Activity » Please state how many lines of the records hold the string "computer", giving nothing but the number.

[Available data Boundary: Start]

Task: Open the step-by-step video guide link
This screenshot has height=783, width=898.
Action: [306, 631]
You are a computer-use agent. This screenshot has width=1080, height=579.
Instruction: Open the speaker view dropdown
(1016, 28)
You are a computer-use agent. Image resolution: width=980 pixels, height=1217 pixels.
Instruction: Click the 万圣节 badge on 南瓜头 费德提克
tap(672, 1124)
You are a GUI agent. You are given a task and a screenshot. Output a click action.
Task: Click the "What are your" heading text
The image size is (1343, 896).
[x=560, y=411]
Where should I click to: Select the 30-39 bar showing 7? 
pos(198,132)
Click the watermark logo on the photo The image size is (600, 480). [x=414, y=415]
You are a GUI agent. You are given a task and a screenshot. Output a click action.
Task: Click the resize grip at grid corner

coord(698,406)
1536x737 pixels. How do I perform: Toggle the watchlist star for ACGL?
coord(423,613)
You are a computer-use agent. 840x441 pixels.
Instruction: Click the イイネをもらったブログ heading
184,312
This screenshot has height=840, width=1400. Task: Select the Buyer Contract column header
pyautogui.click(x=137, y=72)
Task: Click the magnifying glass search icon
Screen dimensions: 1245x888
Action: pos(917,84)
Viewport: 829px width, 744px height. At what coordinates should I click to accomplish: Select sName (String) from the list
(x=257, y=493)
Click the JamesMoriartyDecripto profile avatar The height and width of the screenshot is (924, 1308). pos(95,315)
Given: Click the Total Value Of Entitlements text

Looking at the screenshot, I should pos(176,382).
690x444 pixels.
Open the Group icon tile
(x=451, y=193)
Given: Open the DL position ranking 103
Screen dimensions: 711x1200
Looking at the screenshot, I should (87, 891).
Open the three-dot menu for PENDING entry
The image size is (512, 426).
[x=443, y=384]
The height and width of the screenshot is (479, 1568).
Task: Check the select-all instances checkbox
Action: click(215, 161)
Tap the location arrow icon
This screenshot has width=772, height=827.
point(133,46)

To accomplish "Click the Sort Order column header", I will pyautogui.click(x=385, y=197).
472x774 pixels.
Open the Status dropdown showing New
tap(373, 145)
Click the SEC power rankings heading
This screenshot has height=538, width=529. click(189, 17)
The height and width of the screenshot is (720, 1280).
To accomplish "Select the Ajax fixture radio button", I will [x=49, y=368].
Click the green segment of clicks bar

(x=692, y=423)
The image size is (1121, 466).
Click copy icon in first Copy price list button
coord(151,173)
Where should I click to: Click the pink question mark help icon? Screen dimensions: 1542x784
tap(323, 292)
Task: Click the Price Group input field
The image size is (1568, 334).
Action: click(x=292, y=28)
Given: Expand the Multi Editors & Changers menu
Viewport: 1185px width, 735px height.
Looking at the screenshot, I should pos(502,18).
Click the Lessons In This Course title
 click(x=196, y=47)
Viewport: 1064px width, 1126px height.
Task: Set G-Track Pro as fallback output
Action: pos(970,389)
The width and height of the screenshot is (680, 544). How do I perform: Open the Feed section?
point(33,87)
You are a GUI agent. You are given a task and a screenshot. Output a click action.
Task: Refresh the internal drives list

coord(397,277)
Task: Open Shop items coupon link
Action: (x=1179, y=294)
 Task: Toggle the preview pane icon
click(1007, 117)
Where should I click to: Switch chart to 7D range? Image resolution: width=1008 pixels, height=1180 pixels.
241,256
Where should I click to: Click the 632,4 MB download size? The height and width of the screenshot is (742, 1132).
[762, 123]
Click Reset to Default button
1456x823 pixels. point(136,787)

[Available data Boundary: End]

Your response » 3